Photo courtesy of Stephen Gardner

By Elise Crosley | Reporter

Imagine walking between East and West Berlin, where the Wall had once been, hobbling across the crushed concrete beneath your feet. Baylor, through BearsAbroad, takes hundreds of students across the globe every year to study abroad and experience new cultures. One specific trip to Berlin was much different than any other Baylor study abroad experience.

Around 200 students, with only ten faculty members to chaperone them, traveled to Berlin with one of the university’s study abroad programs, Baylor in Great Britain. They happened to be going the summer directly after the Berlin Wall had fallen.

“When you looked [where the Wall once was], you could see the West already starting to help the East rebuild. There would be these big electric cables, big bundled cables, that were running from the West over to the East. It was like if you’d cut your arm and it was starting to heal and nerves were beginning to be reattached. It looked like the beginning of the healing of that area,” said Dr. Stephen Gardner, director of the McBride Center for International Business.

The falling of the Berlin Wall was unexpected and happened quite suddenly. Dr. Julie deGraffenried, associate professor of history, teaches courses specifically on the Cold War and has studied the falling of the Wall.

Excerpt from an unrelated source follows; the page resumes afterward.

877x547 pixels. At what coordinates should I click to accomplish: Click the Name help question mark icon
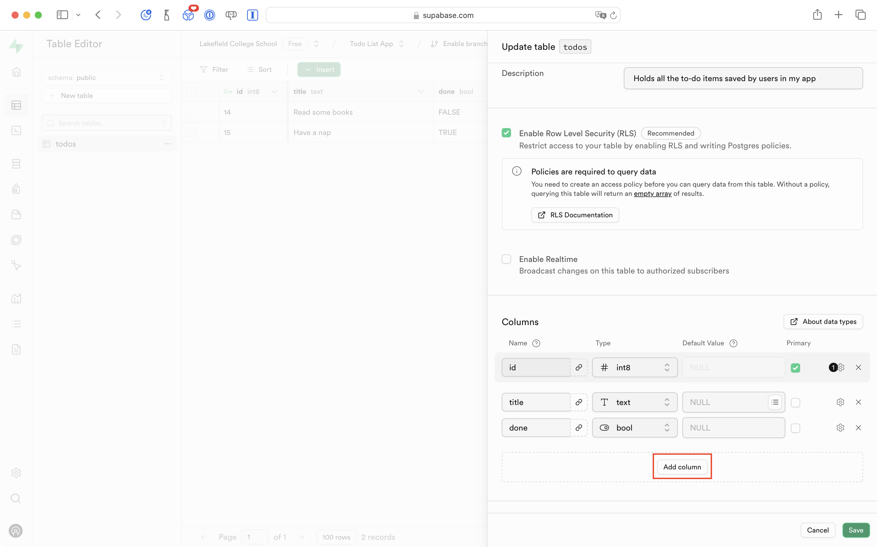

“In a surprise announcement on a night in November 1989, the government declared that the border between East and West Germany — symbolized by the wall in the city of Berlin — was open. Crowds rushed the wall from both sides, chipping and smashing at it until it fell in big pieces, with great cheers and celebration. It was all televised — I still remember watching in amazement. That was my freshman year at Baylor. There was this sense that everything we’d grown up with, especially relating to the Cold War, was about to change,” deGraffenried said.

This specific study abroad trip was so large because many people wanted to observe this historical event.

“That was a very interesting trip with a big crowd. Normally faculty members do not want to manage 200 people at once and move them from place to place. That’s the largest one we’ve ever had and probably ever will have,” Gardner said.

Gardner led the trip alongside past faculty member Dr. James Vardaman. Although he died, his wife Elizabeth Vardaman remains at Baylor as the associate dean for engaged learning. She attended the trip as well.

“Students and faculty saw the evidence of a city long-divided, of checkpoints and the Brandenburg Gate. The students walked through the history of World War II and the detritus of war and conflict. The city was amazing and baffling; the trip was exhilarating and troubling — so all in all, it was unforgettable for all 200 of us,” Elizabeth Vardaman said.

While Vardaman said the trip was unforgettable, Baylor is not planning on taking that large of a group overseas ever again, making Baylor in Great Britain’s 1990 trip to Berlin a unique, historical experience.